Practice Management Alert

Advice From the Field:

Read These 6 Tips Before You Take a Patient to Court

You can preserve your public image and win the case if you plan carefully

When you make the tough decision to sue a patient for an unpaid account, your preparation from that point on can make all the difference in establishing an airtight case. The next time you take a patient to court expecting to recover a lot of cash, consider these six legal-expert tips:

1. Document all collection attempts. In court, good records are what will save the day. You should be able to show evidence of every collection attempt you made. Your collection letters should be friendly, but firm - and never threatening, says Elliott Oppenheim, MD, JD, LLM Health Law, CEO and president of coMEDco, Inc. in Santa Fe, N.M. Collection letters should prove that you clearly informed the patient you would send his account to a third-party collector after a given date, he says.

2. File a lien. A healthcare provider can have a lawyer file a lien against the patient's assets, Oppenheim says, which means the patient can't sell assets without satisfying your account.

3. Have a biller testify - not a doctor. If your practice sues a patient, you should hire a lawyer. "It looks terrible for a doctor to appear in small- claims court groveling about money," Oppenheim says. Give your record of collection attempts to your attorney and have a member of the billing staff testify about collection efforts, he says.
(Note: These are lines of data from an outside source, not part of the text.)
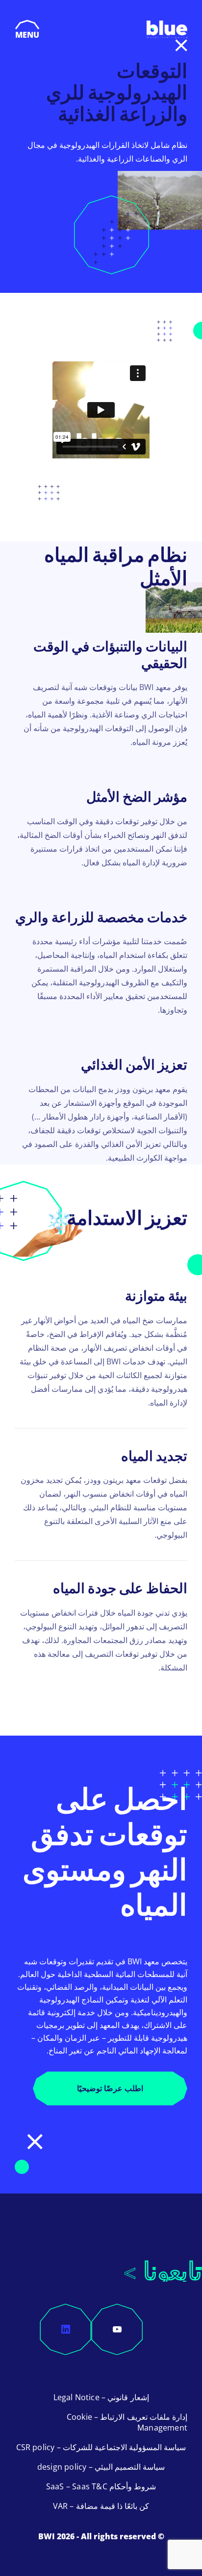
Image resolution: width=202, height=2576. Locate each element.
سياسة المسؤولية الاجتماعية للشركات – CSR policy (101, 2447)
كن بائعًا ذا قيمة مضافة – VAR (101, 2506)
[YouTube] (117, 2329)
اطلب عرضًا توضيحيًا (110, 2088)
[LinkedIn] (66, 2329)
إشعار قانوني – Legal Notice (101, 2397)
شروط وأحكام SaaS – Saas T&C (101, 2486)
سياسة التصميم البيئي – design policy (101, 2466)
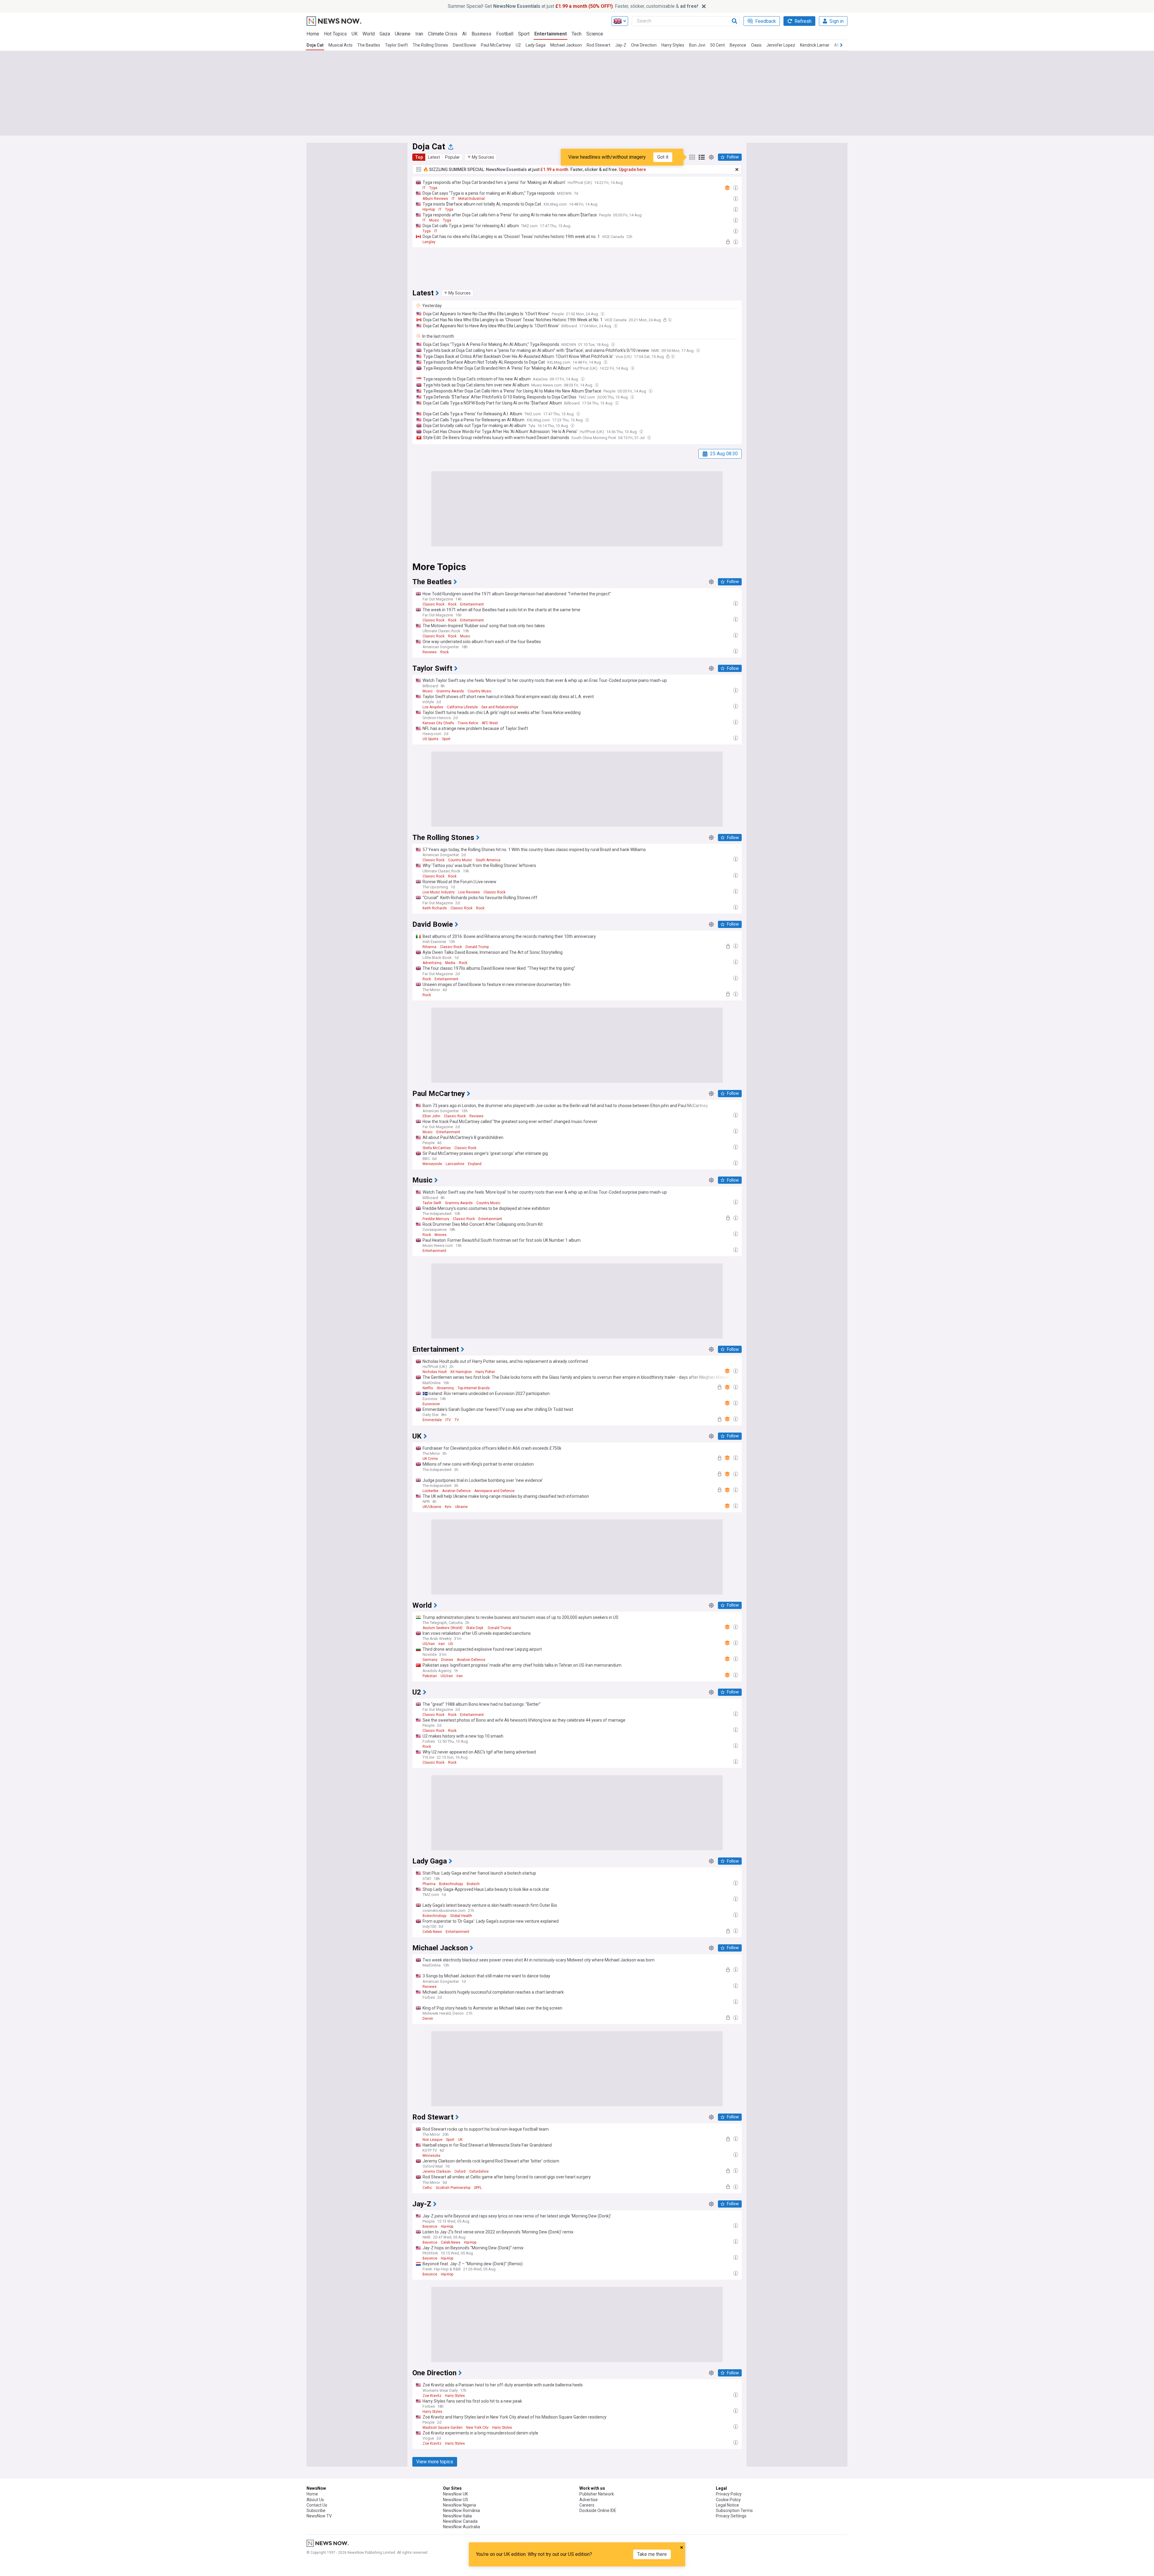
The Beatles (368, 45)
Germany (430, 1660)
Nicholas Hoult (435, 1372)
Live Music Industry (439, 892)
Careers (586, 2505)
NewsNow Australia (461, 2526)
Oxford (460, 2171)
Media (450, 963)
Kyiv (448, 1507)
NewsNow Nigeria (459, 2505)
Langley (429, 242)
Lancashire (455, 1164)
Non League (432, 2139)
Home (313, 34)
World (368, 34)
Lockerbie (430, 1491)
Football (504, 34)
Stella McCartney (437, 1148)
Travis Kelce (468, 723)
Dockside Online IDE (597, 2510)
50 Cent (717, 45)
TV (456, 1420)
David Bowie (464, 45)
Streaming (445, 1388)
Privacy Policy (729, 2494)
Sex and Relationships (499, 707)
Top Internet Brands (473, 1388)
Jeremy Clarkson (437, 2171)
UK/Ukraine (432, 1507)
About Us (315, 2499)
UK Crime (430, 1458)
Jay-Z (620, 45)
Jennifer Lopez (780, 45)
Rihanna (429, 947)
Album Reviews (435, 199)
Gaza (385, 34)
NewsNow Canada (460, 2521)
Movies (441, 1235)
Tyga (433, 188)
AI (464, 34)
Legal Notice (727, 2505)
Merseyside (432, 1164)
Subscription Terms (734, 2510)
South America (488, 860)
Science (594, 34)
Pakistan (430, 1676)
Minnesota (431, 2155)
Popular (452, 157)
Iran (419, 34)
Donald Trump (477, 947)
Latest (434, 157)
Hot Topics (335, 34)
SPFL (478, 2188)
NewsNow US (455, 2499)
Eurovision (431, 1404)
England (474, 1164)
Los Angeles (433, 707)
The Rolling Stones (430, 45)
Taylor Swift (396, 45)
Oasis (756, 45)
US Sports (430, 739)
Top (419, 157)
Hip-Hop (429, 209)
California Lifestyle (462, 707)
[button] (481, 157)
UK (355, 34)
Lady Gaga (535, 45)
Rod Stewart (598, 45)
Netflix (428, 1388)
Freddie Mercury (436, 1219)
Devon (428, 2018)
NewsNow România (461, 2510)
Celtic (427, 2188)
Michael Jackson (566, 45)
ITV (448, 1420)
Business (481, 34)
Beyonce (738, 45)
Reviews (430, 652)
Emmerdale (432, 1420)
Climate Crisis (442, 34)
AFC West (490, 723)
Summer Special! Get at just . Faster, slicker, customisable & (573, 6)
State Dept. (475, 1628)
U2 (518, 45)
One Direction (644, 45)
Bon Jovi (697, 45)
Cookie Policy (728, 2499)
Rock (452, 604)
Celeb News (432, 1932)
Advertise (588, 2499)
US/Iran (429, 1644)
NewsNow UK (455, 2494)
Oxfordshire (479, 2171)
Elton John (431, 1116)
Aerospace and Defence (494, 1491)
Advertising (432, 963)
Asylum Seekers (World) (443, 1628)
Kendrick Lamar (814, 45)
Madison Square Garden (443, 2427)
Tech (577, 34)
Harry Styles (672, 45)
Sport (524, 34)
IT (424, 188)
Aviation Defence (456, 1491)
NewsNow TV (319, 2515)
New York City (477, 2427)
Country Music (480, 691)
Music (434, 220)
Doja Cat (315, 45)
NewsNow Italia (457, 2515)
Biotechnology (451, 1884)
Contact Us (317, 2505)
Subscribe (316, 2510)
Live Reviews (469, 892)
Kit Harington (461, 1372)
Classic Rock (433, 604)
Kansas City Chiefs (438, 723)
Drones (447, 1660)
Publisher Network (596, 2494)
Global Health (461, 1916)
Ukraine (403, 34)
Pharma (429, 1884)
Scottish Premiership (453, 2188)
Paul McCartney (496, 45)
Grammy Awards (450, 691)
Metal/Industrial (471, 199)
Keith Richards (435, 908)
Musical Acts (340, 45)
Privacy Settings (731, 2515)
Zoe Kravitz (432, 2395)
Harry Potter (485, 1372)
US (450, 1644)
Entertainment (550, 34)
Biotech (473, 1884)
4. Recount patient satisfaction in collection letters. If you decide to sue, the patient's most likely defense will be to portray the physician as an incompetent practitioner who provided inadequate care, Oppenheim says. Collection letters that recount the patient's expressed satisfaction with the physician's care "stand as irrefutable evidence of satisfaction at the time of care" and can boost your case, he adds. 

5. Pursue an assets check. If you can't decide whether to write off a balance or take the patient to court - and you're dealing with a large enough balance, such as $5,000 or greater - a quick assets check could solve your dilemma.
 
Assets checks have minimal costs, and you're within your legal rights to look at information that is part of the public record, Oppenheim says. In the event that the patient in question does have money to pay, you'll be glad you did some sleuthing rather than writing off the account.

6. Ask your lawyer to front court fees. If possible, have the attorney front court fees to your doctor "so that the lawyer remains in the position of risk," Oppenheim says. This may motivate your lawyer on the case, but it also guards you against financial loss if you lose in court.